What clinicians watch for during the infusion
Ketamine’s safety profile at subanesthetic doses is well established, but it is still a potent medication, and competent monitoring is part of why it works as a clinical treatment rather than a recreational one. Our overview of ketamine safety covers the broader picture; here is what specifically applies during the dissociative window.
At Music City Ketamine, Marla Peterson, CRNA, oversees every infusion. Continuous pulse oximetry, automated blood pressure cycling, and heart-rate tracking run throughout the session. Ketamine modestly raises blood pressure and heart rate in most patients; this is expected, dose-dependent, and rarely clinically significant, but it is monitored attentively and addressed if a parameter drifts outside the planned range. CRNA-led, anesthesia-level monitoring is part of why this medication can be administered safely outside of a hospital.
Beyond vital signs, the clinician is watching for subjective comfort. If the dissociation is more intense than the patient prefers, infusion rate can be slowed or paused, and pre-medications such as low-dose benzodiazepines or anti-nausea medications can be adjusted in subsequent sessions. The room is quiet, the lighting is low, and the patient has access to support if they need it. The intent is a session that feels safe enough that the dissociative state can do its work without the patient bracing against it.

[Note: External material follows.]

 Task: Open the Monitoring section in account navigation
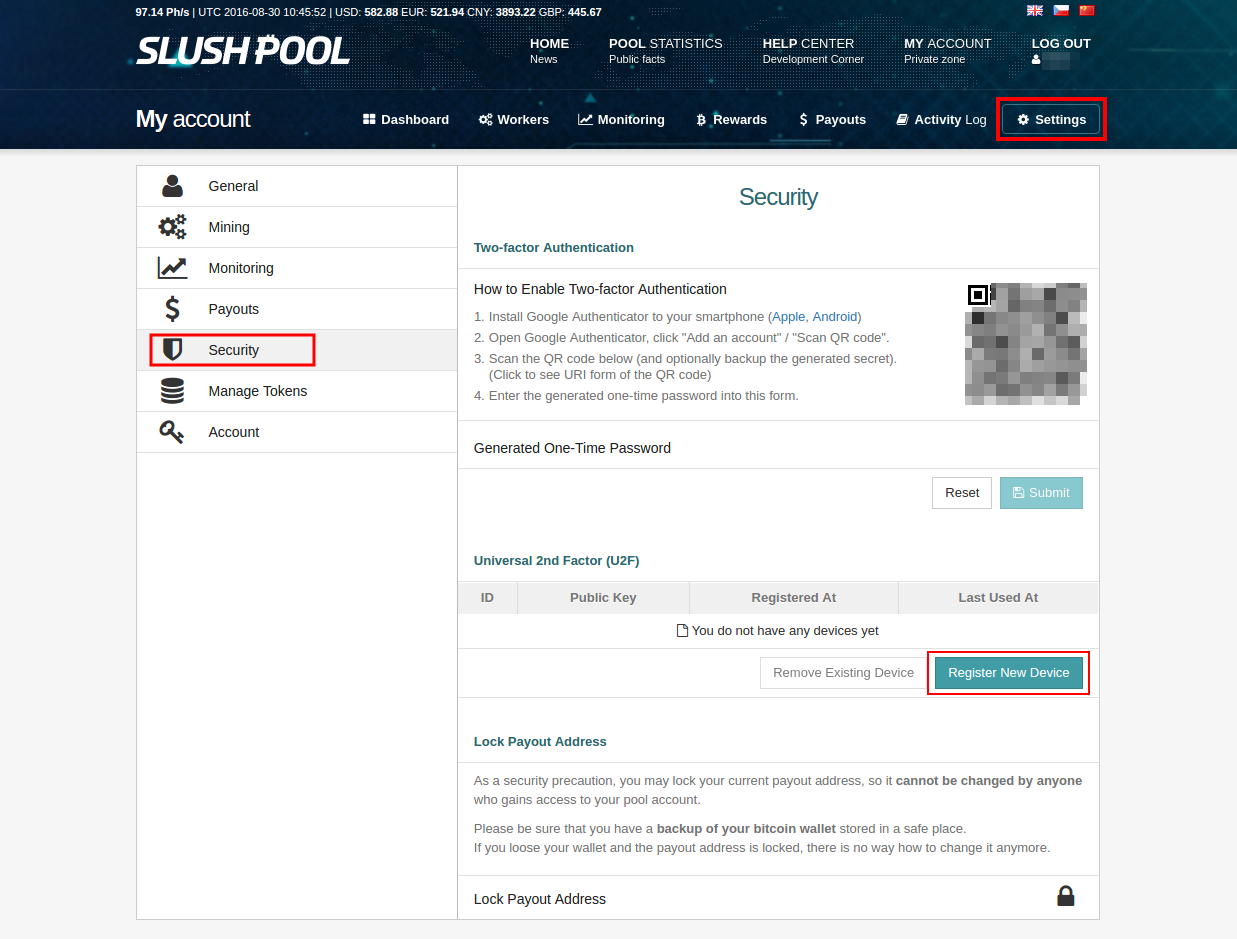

After the session: returning to baseline
The dissociative state resolves predictably. Most patients are back to a clear baseline within 30 to 60 minutes of the infusion ending. By the time they leave the clinic, they are conversational, oriented, and steady on their feet, though still mildly altered enough that we require a driver. By the next morning, the residual physical effects have faded, and what remains is whatever therapeutic shift the session set in motion.
Memory of the session is usually intact in broad strokes. Patients tend to recall themes, images, emotional tones, and the general arc of the experience the way a vivid dream is recalled the morning after. Specific moment-to-moment details may be blurred. This is normal and not a sign that anything went wrong. Some patients find journaling within an hour of the session helpful for capturing impressions before they fade.
What we encourage patients to track over the days that follow is mood, sleep, irritability, intrusive thoughts, and pain levels, depending on the indication. The therapeutic signal often unfolds gradually rather than arriving as a single moment of relief. Sessions are typically $475 each, and the protocol is built across multiple sessions because the cumulative pattern, not the individual session, is where the durable benefit sits.
Honest expectations matter. Ketamine does not work for everyone. Dissociation, while typically well tolerated, is not enjoyable for every patient, and not every patient responds robustly to the medication. If a session feels off, we adjust. If the protocol does not produce benefit after an adequate trial, we say so. The goal is not to push patients through a fixed treatment plan; it is to find out, as efficiently as possible, whether ketamine is the right tool for the situation in front of us.